Meglio cominciare dalla fase di possesso o da quella di non possesso?

«Preferisco non dare consigli, ogni allenatore deve lavorare secondo le sue convinzioni, assecondarle e perseguirle. Vi posso dire che io lavoro “in parallelo”, una seduta (e mezza) a una fase poi altrettanto dedicata all’altra e utilizzo esercitazioni che prevedano transizioni (in figura 1 un esempio) per monitorare i progressi sui principi sui quali ci siamo soffermati. Inizio dalla fase offensiva, anche per un sottile discorso psicologico, è un messaggio positivo per la squadra, e lavoro per concetti non per schemi».

Un'esercitazione utile per verificare come si comporta la propria squadra nel passaggio da una transizione all'altra. Clicca sull'immagine per aprire la scheda completa dell'esercitazione.

Domanda fatidica: quanto a secco e quanto con la palla?

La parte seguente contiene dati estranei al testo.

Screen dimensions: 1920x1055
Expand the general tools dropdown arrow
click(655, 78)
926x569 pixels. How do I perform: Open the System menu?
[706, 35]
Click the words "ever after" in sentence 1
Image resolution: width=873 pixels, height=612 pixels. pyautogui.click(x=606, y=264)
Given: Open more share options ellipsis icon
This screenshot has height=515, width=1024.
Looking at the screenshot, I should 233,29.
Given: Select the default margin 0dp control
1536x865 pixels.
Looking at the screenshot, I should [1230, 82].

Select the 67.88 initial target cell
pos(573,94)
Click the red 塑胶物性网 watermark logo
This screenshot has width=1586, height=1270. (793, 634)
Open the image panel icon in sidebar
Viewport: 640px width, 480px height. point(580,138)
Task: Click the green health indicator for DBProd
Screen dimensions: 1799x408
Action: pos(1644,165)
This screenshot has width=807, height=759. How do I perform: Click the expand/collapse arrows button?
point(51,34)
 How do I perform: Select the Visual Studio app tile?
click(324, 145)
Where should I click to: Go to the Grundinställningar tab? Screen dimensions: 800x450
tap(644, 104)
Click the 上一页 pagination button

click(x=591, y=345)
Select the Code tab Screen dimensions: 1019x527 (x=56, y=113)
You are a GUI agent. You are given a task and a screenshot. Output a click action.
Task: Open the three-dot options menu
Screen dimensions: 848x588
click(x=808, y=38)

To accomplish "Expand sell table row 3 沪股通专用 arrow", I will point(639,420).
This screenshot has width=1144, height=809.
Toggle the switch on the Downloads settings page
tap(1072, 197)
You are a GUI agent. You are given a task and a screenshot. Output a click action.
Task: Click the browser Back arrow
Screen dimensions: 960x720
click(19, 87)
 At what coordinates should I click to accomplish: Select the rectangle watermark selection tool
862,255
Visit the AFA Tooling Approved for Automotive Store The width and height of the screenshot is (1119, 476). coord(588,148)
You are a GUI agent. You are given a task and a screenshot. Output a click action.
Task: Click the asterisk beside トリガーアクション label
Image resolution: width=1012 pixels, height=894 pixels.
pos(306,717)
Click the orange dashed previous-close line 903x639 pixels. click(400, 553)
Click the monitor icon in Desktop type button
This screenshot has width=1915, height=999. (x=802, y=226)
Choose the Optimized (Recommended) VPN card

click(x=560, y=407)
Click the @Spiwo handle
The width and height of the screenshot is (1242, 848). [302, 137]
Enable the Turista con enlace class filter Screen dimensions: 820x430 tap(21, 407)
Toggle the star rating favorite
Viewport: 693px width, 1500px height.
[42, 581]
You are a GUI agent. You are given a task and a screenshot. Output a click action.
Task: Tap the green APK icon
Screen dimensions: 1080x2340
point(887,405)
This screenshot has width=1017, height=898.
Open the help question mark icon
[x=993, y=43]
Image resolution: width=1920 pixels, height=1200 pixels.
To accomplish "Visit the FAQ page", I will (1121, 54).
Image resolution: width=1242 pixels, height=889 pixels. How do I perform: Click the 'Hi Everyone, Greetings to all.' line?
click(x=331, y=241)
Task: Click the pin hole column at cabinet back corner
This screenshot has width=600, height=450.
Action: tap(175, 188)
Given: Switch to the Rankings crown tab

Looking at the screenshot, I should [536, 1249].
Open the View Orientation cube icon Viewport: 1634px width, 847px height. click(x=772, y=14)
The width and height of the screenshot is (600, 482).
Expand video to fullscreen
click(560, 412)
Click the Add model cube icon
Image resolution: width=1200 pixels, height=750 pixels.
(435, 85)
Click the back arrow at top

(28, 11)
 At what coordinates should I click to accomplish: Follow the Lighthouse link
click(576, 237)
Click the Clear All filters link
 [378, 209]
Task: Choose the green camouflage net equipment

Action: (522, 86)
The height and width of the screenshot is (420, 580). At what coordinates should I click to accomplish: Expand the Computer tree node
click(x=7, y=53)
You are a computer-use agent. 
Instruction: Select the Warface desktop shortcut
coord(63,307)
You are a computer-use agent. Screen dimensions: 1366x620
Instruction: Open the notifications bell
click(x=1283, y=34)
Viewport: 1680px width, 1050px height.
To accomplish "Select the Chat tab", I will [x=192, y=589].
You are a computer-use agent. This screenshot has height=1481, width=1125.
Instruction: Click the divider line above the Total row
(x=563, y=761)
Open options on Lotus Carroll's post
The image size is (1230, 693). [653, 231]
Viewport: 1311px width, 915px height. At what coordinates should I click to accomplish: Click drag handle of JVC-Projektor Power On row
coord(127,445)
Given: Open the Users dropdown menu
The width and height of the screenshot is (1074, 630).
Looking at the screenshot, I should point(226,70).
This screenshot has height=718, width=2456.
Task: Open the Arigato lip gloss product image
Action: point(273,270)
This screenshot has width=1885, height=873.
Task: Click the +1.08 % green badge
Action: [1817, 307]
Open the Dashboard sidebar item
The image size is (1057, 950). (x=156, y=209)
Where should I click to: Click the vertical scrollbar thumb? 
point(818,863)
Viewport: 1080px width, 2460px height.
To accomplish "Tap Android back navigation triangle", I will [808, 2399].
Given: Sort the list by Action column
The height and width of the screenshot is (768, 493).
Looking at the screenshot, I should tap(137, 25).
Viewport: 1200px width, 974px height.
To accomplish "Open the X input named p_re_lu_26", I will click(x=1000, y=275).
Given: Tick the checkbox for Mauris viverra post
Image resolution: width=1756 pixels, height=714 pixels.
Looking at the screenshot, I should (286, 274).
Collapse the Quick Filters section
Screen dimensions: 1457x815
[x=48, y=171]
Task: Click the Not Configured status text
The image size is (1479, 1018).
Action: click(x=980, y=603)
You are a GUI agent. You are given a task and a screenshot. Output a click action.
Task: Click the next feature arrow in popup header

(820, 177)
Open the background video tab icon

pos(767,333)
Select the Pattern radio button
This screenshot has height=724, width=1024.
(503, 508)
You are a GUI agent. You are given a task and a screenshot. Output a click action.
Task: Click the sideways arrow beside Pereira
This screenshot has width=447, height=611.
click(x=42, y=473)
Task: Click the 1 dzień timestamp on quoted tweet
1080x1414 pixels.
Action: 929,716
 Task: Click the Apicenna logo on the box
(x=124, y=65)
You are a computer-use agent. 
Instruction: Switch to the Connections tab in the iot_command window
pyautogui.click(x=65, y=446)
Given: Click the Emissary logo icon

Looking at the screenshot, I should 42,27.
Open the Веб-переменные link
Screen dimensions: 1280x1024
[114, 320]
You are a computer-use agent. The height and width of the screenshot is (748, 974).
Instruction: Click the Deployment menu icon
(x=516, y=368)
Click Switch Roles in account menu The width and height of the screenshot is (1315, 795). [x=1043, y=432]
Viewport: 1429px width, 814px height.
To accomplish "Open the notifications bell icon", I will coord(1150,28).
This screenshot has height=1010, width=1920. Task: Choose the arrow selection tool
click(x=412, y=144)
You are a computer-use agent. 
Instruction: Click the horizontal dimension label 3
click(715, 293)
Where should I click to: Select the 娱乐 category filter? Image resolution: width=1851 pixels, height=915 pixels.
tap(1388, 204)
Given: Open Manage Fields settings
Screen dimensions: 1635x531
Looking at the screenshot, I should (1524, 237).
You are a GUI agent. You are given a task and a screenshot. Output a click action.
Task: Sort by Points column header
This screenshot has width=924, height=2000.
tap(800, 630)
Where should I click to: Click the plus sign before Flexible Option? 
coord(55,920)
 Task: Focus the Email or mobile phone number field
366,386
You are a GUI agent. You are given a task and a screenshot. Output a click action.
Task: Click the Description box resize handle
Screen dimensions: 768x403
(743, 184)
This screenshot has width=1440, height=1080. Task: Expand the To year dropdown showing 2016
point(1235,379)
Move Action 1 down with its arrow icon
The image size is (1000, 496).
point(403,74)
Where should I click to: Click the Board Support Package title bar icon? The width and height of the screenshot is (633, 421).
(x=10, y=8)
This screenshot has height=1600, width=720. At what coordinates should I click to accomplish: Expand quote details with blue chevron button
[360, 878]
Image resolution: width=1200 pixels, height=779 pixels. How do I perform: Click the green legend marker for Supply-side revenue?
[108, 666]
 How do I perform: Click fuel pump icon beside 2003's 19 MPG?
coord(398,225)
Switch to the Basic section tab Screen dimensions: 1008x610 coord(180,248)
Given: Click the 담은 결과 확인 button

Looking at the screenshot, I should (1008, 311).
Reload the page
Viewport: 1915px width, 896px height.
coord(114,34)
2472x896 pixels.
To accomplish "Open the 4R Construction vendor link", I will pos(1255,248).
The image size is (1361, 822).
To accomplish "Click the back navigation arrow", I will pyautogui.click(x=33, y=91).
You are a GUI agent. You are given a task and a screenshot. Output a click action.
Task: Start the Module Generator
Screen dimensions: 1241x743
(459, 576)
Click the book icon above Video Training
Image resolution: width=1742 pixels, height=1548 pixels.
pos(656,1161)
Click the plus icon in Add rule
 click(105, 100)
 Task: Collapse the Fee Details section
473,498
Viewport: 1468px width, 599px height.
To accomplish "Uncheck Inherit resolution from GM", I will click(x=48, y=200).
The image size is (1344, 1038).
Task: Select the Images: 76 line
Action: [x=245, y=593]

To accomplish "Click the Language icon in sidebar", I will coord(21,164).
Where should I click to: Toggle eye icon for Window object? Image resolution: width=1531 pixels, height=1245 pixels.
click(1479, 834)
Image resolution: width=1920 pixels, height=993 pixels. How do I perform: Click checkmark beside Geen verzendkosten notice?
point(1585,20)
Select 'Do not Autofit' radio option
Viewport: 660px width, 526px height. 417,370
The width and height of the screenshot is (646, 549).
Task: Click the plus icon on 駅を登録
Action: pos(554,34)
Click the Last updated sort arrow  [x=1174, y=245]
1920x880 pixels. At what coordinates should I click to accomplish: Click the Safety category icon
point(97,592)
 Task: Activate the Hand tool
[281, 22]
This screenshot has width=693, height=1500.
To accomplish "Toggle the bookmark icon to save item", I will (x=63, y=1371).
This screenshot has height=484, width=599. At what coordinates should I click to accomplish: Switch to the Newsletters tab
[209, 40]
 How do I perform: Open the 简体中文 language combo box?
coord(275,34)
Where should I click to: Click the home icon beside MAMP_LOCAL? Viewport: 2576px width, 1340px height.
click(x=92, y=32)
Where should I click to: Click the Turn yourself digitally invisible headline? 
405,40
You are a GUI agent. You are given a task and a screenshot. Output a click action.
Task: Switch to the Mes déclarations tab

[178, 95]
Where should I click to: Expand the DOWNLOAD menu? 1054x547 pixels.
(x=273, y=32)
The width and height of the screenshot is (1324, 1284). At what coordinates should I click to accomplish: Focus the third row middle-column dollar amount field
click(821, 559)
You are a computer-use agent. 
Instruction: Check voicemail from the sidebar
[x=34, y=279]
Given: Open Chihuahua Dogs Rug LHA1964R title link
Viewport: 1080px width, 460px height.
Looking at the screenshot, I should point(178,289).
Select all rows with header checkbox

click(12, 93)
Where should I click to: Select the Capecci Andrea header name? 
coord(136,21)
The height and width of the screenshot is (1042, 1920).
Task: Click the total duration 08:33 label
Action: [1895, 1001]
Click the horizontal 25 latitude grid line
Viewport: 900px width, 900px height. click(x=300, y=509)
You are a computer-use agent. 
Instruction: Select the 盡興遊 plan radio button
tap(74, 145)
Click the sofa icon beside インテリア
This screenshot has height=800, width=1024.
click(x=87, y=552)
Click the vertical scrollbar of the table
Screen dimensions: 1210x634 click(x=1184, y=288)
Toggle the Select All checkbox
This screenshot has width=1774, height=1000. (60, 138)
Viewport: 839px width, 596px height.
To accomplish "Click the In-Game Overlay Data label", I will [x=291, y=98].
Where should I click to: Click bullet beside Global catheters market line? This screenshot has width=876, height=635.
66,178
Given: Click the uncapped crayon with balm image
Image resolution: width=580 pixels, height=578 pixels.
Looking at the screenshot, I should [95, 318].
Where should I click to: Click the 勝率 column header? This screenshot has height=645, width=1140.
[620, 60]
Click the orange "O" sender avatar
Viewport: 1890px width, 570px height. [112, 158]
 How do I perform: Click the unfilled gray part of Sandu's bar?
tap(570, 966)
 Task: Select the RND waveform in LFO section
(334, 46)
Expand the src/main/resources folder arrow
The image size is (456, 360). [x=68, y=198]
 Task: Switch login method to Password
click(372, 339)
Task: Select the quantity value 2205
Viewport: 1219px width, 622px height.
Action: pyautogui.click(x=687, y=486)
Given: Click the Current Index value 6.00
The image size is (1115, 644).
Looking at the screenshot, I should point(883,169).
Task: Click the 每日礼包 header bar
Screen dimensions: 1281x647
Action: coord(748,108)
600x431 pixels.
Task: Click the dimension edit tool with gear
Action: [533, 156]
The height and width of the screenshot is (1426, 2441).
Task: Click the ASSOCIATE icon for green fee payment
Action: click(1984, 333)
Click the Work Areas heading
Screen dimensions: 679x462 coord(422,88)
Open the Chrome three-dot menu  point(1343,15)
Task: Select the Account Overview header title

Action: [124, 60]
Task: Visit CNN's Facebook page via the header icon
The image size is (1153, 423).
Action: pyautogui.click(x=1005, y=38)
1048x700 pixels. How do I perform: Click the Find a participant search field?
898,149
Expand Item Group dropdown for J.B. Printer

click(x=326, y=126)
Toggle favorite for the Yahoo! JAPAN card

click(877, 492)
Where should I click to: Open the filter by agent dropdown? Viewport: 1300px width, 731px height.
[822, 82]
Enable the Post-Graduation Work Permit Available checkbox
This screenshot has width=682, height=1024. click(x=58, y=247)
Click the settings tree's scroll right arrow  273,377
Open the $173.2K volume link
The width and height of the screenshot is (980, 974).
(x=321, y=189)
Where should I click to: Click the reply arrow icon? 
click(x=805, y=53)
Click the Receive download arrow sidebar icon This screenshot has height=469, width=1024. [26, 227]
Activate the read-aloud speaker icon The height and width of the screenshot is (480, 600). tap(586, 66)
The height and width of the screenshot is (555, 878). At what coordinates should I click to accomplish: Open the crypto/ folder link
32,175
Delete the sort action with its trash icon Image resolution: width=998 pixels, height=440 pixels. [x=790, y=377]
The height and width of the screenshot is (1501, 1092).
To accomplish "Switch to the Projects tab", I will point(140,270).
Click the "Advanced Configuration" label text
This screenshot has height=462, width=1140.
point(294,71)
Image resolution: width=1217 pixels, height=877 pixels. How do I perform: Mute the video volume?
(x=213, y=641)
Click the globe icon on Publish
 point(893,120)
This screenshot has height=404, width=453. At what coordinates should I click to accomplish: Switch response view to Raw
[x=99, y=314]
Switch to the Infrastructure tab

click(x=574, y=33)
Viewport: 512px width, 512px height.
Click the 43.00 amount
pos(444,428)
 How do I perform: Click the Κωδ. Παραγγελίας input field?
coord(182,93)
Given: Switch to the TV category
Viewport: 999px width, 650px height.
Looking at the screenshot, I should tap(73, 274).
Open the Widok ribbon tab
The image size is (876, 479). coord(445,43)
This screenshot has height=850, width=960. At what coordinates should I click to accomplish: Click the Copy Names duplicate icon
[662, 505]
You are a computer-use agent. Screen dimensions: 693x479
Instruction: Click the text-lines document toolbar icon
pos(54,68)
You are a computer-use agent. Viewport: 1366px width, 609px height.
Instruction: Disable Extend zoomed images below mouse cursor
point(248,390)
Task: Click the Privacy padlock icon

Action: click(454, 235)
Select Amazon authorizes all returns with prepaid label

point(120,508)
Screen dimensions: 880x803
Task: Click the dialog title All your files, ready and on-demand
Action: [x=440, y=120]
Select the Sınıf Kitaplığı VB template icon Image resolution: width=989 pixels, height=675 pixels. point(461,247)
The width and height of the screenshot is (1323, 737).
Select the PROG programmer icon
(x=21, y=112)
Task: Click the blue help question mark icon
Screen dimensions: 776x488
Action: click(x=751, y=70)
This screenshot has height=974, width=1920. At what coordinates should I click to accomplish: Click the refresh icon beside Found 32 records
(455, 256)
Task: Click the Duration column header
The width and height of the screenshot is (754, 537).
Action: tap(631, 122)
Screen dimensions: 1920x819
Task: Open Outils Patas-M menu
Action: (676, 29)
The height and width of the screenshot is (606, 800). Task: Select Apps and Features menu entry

«Beh, in preparazione il lavoro a secco è fondamentale, io comunque se posso lavoro il più possibile con la palla. Facciamo una distinzione di massima, se ho la possibilità di ricorrere all’utilizzo di strumenti tecnologici come i cardiofrequenzimetri o i Gps posso monitorare con precisione i carichi interni ed esterni anche lavorando col pallone. Certo dal punto di vista condizionale i risultati di una esercitazione in situazione sono meno certi. I giocatori non producono tutti lo stesso identico sforzo. Quindi se, dati alla mano, non ho centrato l’obiettivo andrò a compensare col lavoro a secco. Per la valutazione del carico interno, personalmente, prediligo le scale come quelle di Borg, per fare un esempio, e col preparatore valutiamo il training load (il carico di lavoro n.d.r.) che ci fornisce eventuali indicazioni o campanelli d’allarme da tenere immediatamente in considerazione. Chi, invece, non ha molte possibilità di aiuti “esterni” non si abbatta. Innanzitutto un allenatore, anche a basso livello, deve avere un minimo di preparazione, una base, per ciò che riguarda il lavoro atletico. Comunque esistono, al giorno d’oggi, delle esercitazioni codificate che possono dare una grande mano anche ai meno esperti, gli Small Sided Games ne sono un esempio. Io ho iniziato la mia carriera fra i dilettanti e vi garantisco che si può lavorare efficacemente anche con solo dieci casacche, venti palloni e quaranta cinesini. L’importante è, e torniamo al discorso iniziale: non vi inventate niente, abbiate ben presente sempre dove siete, dove volete arrivare e la valenza delle proposte che fate svolgere sul campo. Ci sono esercitazioni, per capirci, che vanno bene per un giocatore da Champions League ma non per un calciatore di Prima Categoria. La vera differenza fra un allenatore bravo e uno meno, alla fine, la fa la sensibilità nel saper cogliere tutti gli aspetti, da quelli fisici a quelli tattici, della propria squadra e non pensare di lavorare a compartimenti stagni, integrare quindi il proprio lavoro con quelli di tutti i collaboratori a disposizione».